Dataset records
++++++++

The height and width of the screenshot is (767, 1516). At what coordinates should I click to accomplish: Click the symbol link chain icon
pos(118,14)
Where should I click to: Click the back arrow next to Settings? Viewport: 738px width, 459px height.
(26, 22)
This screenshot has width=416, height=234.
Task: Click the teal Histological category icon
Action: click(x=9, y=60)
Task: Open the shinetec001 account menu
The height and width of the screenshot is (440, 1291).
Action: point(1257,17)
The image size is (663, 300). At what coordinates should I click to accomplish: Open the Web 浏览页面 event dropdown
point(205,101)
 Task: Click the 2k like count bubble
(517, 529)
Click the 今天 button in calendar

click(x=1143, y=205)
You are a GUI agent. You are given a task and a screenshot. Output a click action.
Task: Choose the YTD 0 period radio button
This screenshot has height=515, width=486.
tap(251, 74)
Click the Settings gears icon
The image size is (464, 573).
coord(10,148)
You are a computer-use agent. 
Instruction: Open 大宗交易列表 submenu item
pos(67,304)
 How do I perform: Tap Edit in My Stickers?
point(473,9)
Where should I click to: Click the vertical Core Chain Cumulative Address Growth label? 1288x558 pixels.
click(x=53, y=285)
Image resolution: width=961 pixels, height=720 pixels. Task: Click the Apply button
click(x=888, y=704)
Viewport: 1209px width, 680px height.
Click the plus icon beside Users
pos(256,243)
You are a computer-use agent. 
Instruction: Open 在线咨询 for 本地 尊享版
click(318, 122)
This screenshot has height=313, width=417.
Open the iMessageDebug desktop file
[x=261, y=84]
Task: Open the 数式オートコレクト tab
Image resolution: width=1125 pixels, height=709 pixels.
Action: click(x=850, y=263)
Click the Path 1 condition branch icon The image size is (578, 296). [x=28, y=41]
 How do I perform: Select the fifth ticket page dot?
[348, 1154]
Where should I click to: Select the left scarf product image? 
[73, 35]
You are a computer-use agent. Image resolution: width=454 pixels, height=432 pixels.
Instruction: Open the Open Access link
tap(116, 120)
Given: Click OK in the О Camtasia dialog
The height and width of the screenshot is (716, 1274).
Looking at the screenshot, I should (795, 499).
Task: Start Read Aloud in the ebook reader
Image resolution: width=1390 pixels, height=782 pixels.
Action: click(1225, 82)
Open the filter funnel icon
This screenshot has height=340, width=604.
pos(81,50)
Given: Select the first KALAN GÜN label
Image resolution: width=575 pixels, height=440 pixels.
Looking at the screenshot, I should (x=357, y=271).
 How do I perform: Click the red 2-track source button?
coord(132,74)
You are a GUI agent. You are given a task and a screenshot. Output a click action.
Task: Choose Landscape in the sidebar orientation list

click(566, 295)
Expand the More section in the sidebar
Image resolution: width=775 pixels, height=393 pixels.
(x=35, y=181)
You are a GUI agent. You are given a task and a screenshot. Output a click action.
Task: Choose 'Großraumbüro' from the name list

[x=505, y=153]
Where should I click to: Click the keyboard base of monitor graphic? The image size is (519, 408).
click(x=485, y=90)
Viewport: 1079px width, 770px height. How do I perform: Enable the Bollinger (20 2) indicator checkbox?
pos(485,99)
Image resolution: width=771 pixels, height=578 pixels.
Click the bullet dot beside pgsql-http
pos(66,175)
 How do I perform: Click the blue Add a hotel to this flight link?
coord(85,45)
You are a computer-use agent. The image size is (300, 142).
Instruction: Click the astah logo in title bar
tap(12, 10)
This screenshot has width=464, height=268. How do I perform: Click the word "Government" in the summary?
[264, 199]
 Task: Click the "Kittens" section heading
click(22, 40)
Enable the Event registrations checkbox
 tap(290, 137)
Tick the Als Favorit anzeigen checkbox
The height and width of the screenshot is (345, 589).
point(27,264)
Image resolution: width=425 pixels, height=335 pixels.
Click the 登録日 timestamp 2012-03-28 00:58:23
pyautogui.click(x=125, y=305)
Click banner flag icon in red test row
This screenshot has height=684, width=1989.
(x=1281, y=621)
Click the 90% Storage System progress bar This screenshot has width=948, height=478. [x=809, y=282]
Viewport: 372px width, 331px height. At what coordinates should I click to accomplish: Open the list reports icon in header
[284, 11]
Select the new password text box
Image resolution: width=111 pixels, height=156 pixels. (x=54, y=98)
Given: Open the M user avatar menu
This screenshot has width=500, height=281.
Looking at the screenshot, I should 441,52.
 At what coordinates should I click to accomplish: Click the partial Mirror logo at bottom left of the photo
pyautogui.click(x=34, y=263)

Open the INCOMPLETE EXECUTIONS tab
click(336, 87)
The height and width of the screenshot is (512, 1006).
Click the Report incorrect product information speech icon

++++++++

**How to complete this task**
Find how many lines above include "computer", then write only that count.

**Result**
4